[Records from a collection]
------

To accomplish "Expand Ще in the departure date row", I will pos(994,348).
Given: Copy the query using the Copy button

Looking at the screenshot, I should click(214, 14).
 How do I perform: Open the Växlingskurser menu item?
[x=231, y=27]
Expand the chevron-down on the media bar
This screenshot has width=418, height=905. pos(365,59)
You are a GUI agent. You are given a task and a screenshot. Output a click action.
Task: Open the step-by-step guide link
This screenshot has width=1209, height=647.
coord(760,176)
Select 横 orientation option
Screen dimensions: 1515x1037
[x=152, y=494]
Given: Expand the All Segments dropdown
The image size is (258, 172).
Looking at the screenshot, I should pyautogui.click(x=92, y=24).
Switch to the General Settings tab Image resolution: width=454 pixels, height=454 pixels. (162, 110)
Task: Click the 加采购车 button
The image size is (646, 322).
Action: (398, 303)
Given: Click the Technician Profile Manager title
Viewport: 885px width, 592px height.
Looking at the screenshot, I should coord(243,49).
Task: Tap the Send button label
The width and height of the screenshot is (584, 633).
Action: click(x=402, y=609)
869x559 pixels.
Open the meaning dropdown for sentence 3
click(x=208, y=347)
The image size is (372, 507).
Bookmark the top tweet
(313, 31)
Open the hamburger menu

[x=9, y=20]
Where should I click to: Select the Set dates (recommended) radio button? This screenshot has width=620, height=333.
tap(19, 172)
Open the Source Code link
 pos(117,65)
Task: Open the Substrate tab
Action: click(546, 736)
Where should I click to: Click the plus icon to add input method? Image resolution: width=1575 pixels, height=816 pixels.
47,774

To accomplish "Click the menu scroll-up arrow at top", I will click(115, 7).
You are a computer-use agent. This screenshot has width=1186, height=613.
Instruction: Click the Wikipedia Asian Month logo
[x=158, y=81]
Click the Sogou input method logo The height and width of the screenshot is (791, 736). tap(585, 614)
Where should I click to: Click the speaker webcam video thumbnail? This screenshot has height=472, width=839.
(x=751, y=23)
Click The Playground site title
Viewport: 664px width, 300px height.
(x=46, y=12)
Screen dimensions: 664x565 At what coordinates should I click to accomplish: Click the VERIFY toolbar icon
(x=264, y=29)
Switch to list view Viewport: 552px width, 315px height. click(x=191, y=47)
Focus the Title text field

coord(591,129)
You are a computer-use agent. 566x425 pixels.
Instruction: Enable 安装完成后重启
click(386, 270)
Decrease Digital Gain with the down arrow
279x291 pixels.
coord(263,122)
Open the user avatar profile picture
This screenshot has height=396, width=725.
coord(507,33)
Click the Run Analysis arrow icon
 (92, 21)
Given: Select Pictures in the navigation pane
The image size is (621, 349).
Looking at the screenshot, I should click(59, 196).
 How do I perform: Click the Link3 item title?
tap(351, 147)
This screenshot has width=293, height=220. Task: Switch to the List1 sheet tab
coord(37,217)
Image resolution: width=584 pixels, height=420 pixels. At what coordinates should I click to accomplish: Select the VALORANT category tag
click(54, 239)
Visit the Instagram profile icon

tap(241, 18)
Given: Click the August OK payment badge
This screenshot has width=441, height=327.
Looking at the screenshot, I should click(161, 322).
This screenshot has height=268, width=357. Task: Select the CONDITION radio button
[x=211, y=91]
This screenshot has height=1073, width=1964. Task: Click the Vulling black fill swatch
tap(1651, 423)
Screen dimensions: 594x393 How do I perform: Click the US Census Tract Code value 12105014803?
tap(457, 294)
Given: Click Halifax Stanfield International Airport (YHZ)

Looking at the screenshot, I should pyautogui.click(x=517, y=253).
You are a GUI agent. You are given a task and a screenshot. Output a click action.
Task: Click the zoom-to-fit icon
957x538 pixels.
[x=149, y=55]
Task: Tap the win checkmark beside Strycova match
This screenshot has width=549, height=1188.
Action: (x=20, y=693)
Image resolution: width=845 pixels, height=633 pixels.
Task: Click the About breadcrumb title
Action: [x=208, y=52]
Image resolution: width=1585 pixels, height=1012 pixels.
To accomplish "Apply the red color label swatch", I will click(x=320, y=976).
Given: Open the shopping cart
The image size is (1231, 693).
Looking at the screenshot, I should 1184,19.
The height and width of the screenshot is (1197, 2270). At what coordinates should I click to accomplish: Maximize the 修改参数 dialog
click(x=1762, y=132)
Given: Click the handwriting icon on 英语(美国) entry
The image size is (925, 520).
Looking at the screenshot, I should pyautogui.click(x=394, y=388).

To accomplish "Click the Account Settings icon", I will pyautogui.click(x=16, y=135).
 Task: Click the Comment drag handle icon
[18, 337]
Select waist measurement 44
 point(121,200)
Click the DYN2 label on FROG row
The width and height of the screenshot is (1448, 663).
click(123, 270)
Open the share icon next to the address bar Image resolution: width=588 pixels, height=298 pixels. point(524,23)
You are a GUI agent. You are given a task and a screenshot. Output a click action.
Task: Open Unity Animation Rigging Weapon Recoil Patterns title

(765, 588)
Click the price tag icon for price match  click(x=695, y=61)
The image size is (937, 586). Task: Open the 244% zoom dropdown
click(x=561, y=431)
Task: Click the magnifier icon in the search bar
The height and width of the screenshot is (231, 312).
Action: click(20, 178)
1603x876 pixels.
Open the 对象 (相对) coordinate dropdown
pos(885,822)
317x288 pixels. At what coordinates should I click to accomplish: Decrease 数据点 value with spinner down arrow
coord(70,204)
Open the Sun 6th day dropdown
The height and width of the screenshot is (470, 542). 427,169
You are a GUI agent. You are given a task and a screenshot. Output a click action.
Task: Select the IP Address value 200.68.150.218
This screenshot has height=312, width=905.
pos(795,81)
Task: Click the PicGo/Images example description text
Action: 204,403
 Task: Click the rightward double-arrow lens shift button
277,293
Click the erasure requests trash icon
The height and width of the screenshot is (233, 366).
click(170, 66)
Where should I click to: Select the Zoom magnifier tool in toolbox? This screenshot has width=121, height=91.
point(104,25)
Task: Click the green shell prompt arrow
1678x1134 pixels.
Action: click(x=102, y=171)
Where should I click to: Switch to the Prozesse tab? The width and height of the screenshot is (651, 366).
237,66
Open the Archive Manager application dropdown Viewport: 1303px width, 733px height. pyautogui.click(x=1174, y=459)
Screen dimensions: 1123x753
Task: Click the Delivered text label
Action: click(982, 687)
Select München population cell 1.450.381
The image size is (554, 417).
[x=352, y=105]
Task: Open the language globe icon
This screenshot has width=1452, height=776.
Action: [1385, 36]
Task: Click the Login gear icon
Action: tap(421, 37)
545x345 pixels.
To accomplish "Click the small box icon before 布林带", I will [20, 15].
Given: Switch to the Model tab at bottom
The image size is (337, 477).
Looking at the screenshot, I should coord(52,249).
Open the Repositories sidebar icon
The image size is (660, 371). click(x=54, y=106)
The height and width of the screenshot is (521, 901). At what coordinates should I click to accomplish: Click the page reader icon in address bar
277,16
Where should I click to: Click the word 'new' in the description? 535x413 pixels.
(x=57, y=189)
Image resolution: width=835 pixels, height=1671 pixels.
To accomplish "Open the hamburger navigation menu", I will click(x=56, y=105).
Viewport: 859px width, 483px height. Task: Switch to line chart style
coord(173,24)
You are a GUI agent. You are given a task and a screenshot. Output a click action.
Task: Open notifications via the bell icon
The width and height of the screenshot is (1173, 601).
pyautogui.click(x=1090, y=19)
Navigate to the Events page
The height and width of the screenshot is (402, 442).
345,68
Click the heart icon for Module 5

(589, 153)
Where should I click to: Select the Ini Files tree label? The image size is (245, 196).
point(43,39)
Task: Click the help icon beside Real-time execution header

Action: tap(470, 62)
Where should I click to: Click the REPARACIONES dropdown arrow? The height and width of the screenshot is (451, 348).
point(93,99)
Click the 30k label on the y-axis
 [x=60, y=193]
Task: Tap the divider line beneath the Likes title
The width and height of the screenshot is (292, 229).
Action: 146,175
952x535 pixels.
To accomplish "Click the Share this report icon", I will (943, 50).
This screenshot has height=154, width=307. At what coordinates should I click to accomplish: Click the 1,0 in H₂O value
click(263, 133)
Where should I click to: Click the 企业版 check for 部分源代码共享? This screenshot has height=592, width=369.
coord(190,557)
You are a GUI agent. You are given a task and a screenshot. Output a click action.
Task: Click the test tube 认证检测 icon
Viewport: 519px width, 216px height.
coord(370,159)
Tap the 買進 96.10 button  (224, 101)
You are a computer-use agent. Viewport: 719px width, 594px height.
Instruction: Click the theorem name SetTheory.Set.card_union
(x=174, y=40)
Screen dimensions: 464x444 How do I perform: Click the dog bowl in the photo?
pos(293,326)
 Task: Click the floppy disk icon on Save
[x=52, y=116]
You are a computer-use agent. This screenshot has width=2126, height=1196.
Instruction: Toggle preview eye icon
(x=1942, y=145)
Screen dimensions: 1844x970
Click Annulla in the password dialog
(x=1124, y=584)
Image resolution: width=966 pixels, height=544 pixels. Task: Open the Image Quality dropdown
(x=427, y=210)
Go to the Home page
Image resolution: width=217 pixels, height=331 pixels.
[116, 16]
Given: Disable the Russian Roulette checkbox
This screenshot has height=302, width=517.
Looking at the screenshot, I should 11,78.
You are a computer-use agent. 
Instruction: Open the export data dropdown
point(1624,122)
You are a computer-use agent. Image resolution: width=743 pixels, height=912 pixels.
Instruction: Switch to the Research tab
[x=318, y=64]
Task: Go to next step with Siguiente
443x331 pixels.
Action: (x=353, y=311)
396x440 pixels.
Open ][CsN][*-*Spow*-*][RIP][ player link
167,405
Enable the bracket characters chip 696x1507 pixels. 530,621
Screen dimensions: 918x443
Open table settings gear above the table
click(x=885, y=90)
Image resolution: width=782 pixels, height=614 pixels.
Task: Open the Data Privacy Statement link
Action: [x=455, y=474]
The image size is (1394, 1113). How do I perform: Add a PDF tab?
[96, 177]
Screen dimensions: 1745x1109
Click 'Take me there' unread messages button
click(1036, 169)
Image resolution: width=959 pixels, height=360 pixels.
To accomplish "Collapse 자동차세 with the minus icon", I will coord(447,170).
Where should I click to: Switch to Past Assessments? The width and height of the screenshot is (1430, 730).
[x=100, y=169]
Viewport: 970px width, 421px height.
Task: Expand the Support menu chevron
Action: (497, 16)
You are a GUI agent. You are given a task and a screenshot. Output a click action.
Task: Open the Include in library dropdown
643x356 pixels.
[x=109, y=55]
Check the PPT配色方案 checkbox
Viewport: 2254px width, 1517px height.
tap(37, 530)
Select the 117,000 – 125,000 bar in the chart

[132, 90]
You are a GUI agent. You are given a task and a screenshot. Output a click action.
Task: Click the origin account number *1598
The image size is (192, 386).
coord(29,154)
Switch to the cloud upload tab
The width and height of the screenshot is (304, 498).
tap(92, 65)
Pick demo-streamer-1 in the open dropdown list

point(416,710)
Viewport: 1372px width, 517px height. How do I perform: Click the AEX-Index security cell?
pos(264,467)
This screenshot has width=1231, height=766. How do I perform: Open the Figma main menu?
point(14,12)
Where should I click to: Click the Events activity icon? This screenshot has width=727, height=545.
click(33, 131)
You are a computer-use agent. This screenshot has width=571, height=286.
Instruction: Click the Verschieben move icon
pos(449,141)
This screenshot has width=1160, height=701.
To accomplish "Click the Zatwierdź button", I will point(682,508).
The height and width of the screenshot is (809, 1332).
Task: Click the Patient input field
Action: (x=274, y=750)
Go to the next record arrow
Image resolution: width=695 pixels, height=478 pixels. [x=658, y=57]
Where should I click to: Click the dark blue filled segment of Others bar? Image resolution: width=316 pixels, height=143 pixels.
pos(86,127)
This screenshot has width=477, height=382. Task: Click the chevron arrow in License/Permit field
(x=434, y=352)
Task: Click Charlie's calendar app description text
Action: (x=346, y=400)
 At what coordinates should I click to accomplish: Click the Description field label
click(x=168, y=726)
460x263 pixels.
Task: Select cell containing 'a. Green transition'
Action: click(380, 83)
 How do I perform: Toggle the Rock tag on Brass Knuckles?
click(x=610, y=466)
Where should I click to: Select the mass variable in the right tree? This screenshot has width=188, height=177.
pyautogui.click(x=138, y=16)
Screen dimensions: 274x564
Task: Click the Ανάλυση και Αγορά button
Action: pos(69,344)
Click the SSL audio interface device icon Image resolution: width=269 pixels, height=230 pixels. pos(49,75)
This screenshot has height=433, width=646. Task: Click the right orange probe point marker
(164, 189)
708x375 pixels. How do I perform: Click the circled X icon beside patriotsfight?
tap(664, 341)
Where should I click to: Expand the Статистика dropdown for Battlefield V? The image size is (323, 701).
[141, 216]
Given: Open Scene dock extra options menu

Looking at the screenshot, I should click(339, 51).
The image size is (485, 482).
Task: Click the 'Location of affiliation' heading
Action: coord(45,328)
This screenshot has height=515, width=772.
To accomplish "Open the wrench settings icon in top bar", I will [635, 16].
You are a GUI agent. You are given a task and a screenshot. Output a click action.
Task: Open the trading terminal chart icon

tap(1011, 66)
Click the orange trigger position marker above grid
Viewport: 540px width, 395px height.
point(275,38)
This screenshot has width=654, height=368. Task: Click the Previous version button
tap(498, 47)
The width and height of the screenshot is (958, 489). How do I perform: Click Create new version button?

------

Convert the entries from the line with "Enable the bracket" to the line with "click(33, 131)" into a JSON list of strings, one string per line, skipping blank lines.

[
  "Enable the bracket characters chip 696x1507 pixels. 530,621",
  "Screen dimensions: 918x443",
  "Open table settings gear above the table",
  "click(x=885, y=90)",
  "Image resolution: width=782 pixels, height=614 pixels.",
  "Task: Open the Data Privacy Statement link",
  "Action: [x=455, y=474]",
  "The image size is (1394, 1113). How do I perform: Add a PDF tab?",
  "[96, 177]",
  "Screen dimensions: 1745x1109",
  "Click 'Take me there' unread messages button",
  "click(1036, 169)",
  "Image resolution: width=959 pixels, height=360 pixels.",
  "To accomplish \"Collapse 자동차세 with the minus icon\", I will coord(447,170).",
  "Where should I click to: Switch to Past Assessments? The width and height of the screenshot is (1430, 730).",
  "[x=100, y=169]",
  "Viewport: 970px width, 421px height.",
  "Task: Expand the Support menu chevron",
  "Action: (497, 16)",
  "You are a GUI agent. You are given a task and a screenshot. Output a click action.",
  "Task: Open the Include in library dropdown",
  "643x356 pixels.",
  "[x=109, y=55]",
  "Check the PPT配色方案 checkbox",
  "Viewport: 2254px width, 1517px height.",
  "tap(37, 530)",
  "Select the 117,000 – 125,000 bar in the chart",
  "[132, 90]",
  "You are a GUI agent. You are given a task and a screenshot. Output a click action.",
  "Task: Click the origin account number *1598",
  "The image size is (192, 386).",
  "coord(29,154)",
  "Switch to the cloud upload tab",
  "The width and height of the screenshot is (304, 498).",
  "tap(92, 65)",
  "Pick demo-streamer-1 in the open dropdown list",
  "point(416,710)",
  "Viewport: 1372px width, 517px height. How do I perform: Click the AEX-Index security cell?",
  "pos(264,467)",
  "This screenshot has width=1231, height=766. How do I perform: Open the Figma main menu?",
  "point(14,12)",
  "Where should I click to: Click the Events activity icon? This screenshot has width=727, height=545.",
  "click(33, 131)"
]